The returns during intrasquad scrimmages have been mixed, with Eovaldi pitching well but pretty much everyone else struggling, leading Roenicke to wonder if the pitchers were performing poorly or the offense was just that good.
"Maybe it's a combination of both," he said.
What's clear is that getting off to a fast start, pretty much a necessity in such a short season, rests with what kind of tone Eovaldi sets from the jump.
"His command has been pretty good so I think he's pleased with what he's doing," Roenicke said. "He's a perfectionist like all of them so he wants to continue to get better, but we really are happy with where he's at. We know we're going to need innings from him. With what our rotation is, he's got to be a guy we're going to count on to give us innings almost every game and hopefully along with that throw up a bunch of zeroes and we'll score some runs for him."
Eovaldi is ready for the challenge.
"We're going to have 12 or 13 starts, and it's going to be important to be locked in for every one of them," he said.
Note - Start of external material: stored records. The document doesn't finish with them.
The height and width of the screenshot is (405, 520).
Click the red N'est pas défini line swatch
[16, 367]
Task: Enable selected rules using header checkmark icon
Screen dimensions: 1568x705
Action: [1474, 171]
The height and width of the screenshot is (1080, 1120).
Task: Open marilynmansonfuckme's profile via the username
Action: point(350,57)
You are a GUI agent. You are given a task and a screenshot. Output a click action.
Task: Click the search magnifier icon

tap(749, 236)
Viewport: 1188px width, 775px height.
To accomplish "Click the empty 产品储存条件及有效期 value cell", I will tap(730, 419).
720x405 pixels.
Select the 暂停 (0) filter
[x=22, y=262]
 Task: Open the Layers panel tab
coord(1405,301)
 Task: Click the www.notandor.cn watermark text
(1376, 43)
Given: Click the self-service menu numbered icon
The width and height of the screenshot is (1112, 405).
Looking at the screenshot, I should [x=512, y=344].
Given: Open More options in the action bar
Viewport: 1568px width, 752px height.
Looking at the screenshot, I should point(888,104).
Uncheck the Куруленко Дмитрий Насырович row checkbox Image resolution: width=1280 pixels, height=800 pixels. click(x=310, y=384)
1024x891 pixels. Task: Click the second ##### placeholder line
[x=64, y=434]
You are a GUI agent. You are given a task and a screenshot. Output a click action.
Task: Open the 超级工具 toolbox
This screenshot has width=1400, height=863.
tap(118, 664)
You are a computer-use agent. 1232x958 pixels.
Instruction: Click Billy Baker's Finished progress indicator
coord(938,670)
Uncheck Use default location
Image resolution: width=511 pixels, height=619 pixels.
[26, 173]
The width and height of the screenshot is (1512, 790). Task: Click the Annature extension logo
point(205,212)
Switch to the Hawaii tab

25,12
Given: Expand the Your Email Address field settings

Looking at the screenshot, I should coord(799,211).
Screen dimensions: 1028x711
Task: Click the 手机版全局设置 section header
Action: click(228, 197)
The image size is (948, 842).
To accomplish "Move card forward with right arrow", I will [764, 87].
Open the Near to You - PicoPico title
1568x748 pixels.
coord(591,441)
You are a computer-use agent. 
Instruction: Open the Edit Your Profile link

Perez comes next, and he's got something to prove. A Rookie of the Year candidate with the Rangers in 2013, when he went 10-6 with a career-best 3.62 ERA, he has struggled since, posting a 5.49 ERA over the last two seasons. The Twins elected not to re-sign him after he went 10-7 with a 5.12 ERA last year, but now he looks like Boston's No. 2 starter.
"It doesn't matter what game you've got," he said. "It's the same responsibility. You've got to go out there and win games. That's all that matters. We have to stay together. We have to work together as a group. If we stay together and work together as a group, we're going to do special things this year in this short season. That's the same responsibility that I had when this started. I'm getting to the point where I want to be. I'm available to get people out and give a chance to my team to win the game."
As for Weber, he relies on guile, deception, and sweeping movement to compensate for a fastball that barely breaks 90 mph. During his best start of 2019 in Toronto, when he threw six innings of one-run ball, he showed how he could attack the zone while staying out of the heart of it.
"I can throw 10 perfect pitches in a row, but that 11th one, if I get lazy — you guys know I don't throw hard — so if I get lazy and throw one over the middle of the plate, it could be a home run, and that could ruin the outing," Weber said. "So just trying to hone my best mechanics, my best pitch, and just staying convicted every single pitch, every single at-bat."
The fourth spot is up in the air and could go to someone like left-hander Brian Johnson, a survivor who was non-tendered last winter, but is still fighting for a job as a non-roster invitee. The fifth spot will probably be an opener.
By the time we get to that part of the rotation, however, the fate of the season will have been determined by the regulars with something to prove.